Di jamban tradisional Jerman, lubang dimana tahi hilang setelah disiram air adalah tepat di depan, sehingga tahi-nya bisa kita baui dan periksa apakah ada jejak penyakitnya; sedangkan jenis jamban yang umumnya kita temui di Prancis, sebaliknya, lubangnya terletak jauh di belakang – sehingga, tahi-nya bisa segera lenyap; dan terakhir, jamban anglo-saxon (Inggris atau Amerika) menjadi semacam sintesis, titik tengah antara kedua kutub tersebut – klosetnya penuh air, sehingga tahi-nya bisa mengambang didalamnya – terlihat, namun tidak untuk diperiksa. Tidak heran jika Erica Jong, dalam sebuah pembahasan yang tenar tentang berbagai jenis jamban di Eropa di awal karyanya yang setengah terlupakan, Fear of Flying, dengan nada mengolok-olok menyatakan: ‘Toilet Jerman sebenarnya adalah kunci untuk memahami kengerian dari Third Reich.

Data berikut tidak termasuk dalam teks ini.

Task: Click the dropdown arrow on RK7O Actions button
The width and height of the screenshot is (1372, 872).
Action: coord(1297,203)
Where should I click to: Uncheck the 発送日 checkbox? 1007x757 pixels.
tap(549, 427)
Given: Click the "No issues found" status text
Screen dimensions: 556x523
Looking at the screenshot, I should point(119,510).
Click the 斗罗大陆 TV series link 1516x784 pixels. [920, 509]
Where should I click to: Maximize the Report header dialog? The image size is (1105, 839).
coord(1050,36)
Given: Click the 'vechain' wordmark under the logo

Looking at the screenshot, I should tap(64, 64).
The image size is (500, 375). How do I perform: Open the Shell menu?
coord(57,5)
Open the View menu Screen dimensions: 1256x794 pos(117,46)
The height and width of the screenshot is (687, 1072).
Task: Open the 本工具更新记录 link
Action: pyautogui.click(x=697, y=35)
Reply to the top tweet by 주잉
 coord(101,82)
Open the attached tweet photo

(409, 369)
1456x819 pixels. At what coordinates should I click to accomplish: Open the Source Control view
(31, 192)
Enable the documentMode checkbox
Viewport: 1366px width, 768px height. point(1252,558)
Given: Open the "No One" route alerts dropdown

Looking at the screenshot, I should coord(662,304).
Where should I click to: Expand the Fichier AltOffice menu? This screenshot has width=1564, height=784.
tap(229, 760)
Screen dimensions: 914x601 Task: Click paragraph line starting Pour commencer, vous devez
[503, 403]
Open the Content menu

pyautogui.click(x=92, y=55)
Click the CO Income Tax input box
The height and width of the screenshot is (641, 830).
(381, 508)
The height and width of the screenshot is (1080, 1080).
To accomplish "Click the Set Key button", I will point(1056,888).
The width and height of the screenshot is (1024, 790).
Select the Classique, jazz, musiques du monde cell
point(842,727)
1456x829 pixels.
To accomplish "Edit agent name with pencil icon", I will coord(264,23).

Orang yang bisa membangun toilet semacam ini tentu saja mampu melakukan apapun’. Disini terang bahwa tidak satupun ragam model tersebut bisa dianggap sebagai murni faktor fungsi: persepsi ideologis tertentu terkait bagaimana subyek seharusnya terhubung dengan pembuangan yang berasal dari dalam tubuh kita jelas terlihat disini – dan lagi, untuk yang ketiga kalinya, ‘yang sebenarnya ada diluar sana’.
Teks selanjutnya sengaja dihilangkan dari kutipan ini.